- _Dataset records_:
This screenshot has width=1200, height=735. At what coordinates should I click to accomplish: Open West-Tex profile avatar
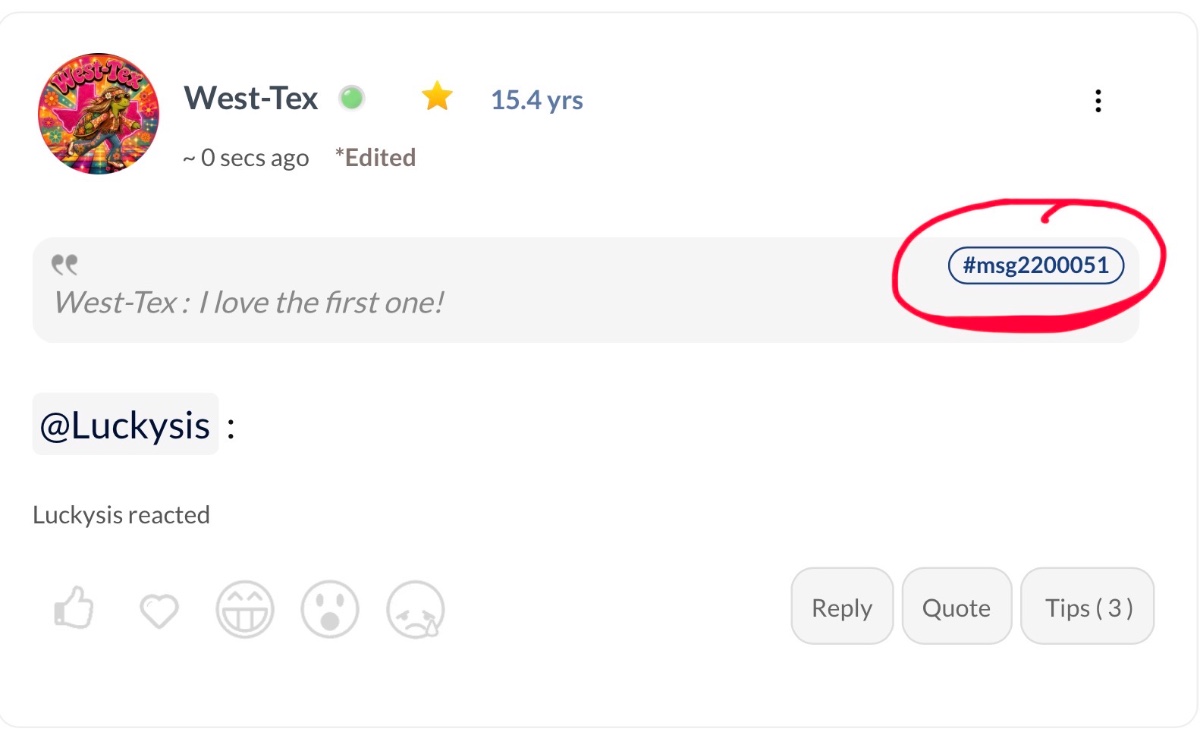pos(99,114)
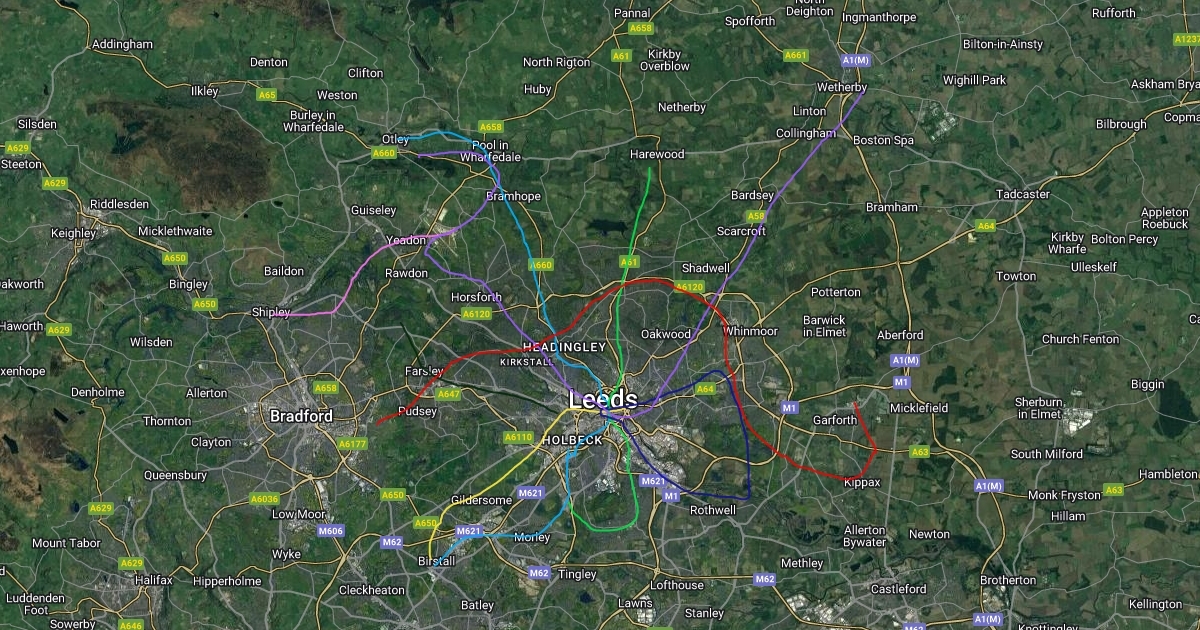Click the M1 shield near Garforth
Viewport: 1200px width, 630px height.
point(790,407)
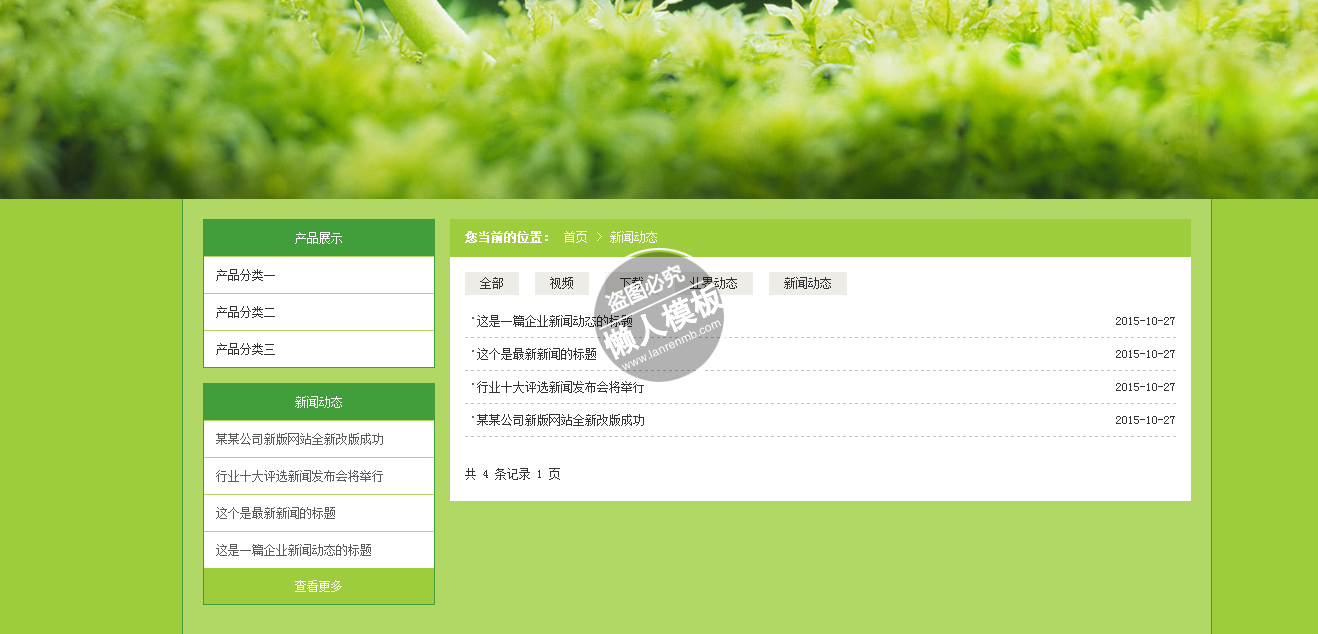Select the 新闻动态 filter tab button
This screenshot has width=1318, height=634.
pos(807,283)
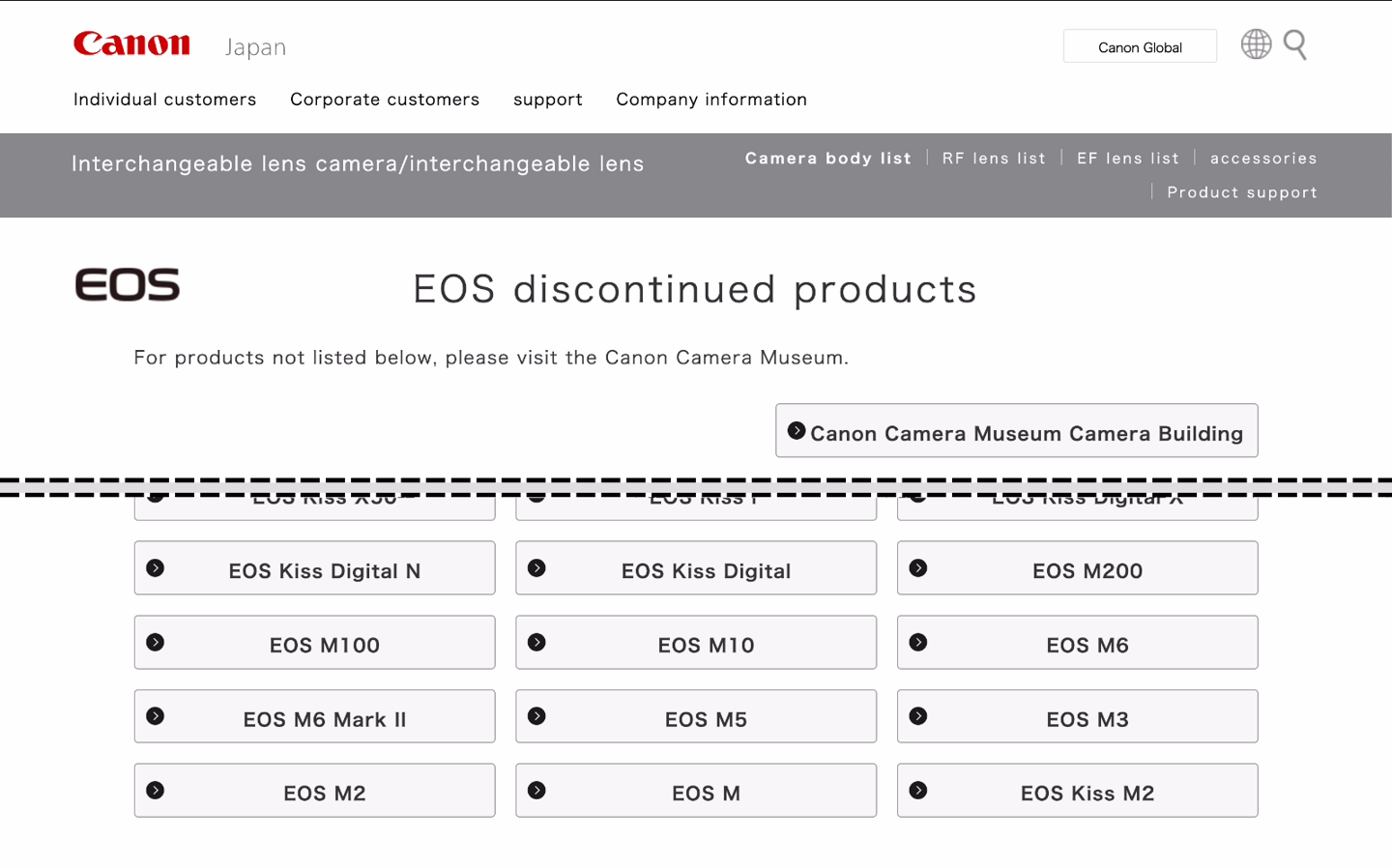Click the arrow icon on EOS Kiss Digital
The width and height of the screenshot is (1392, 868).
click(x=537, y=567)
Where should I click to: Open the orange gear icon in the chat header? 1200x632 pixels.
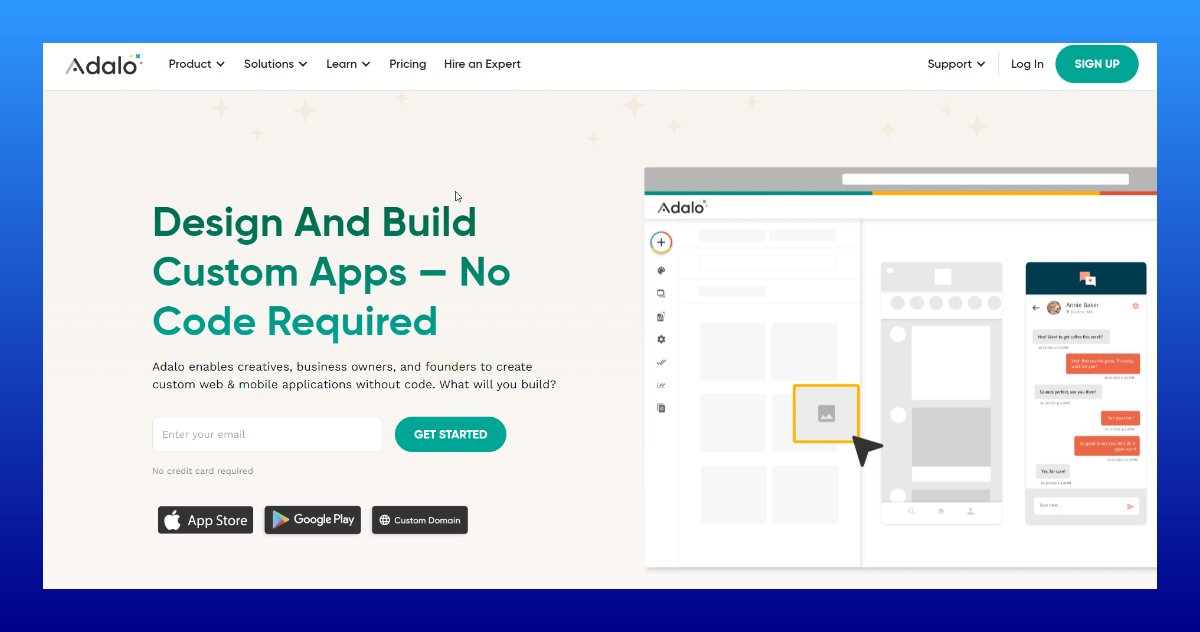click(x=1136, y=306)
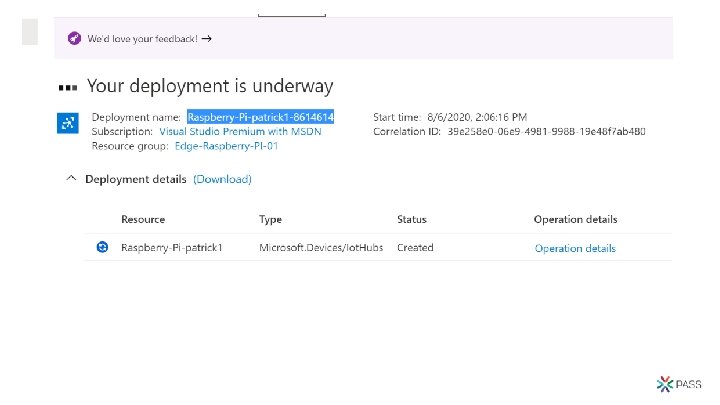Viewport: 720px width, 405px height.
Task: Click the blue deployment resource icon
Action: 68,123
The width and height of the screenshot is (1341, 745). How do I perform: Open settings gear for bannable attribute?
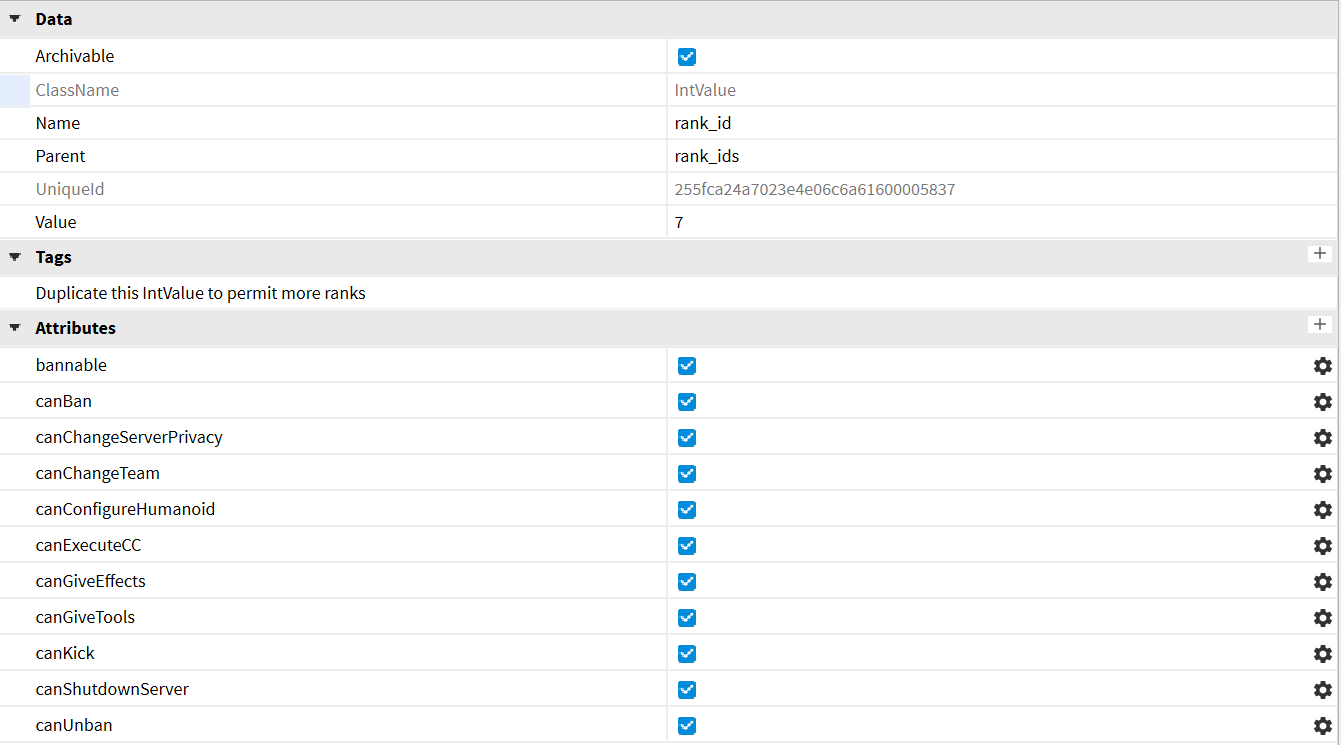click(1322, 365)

- _Exercise goal_: Would you reproduce the listing above exactly, without any of its images?

- _Final answer_:
This screenshot has width=1200, height=735. At what coordinates should I click to accomplish: Open West-Tex profile avatar
pos(99,114)
Click the M1 shield near Garforth
Viewport: 1200px width, 630px height.
point(790,407)
Select the 新闻动态 filter tab button
This screenshot has width=1318, height=634.
pos(807,283)
Click the arrow icon on EOS Kiss Digital
The width and height of the screenshot is (1392, 868).
click(x=537, y=567)
Where should I click to: Open the orange gear icon in the chat header? 1200x632 pixels.
click(x=1136, y=306)
Viewport: 720px width, 405px height.
Task: Click the blue deployment resource icon
Action: 68,123
The width and height of the screenshot is (1341, 745). How do I perform: Open settings gear for bannable attribute?
click(1322, 365)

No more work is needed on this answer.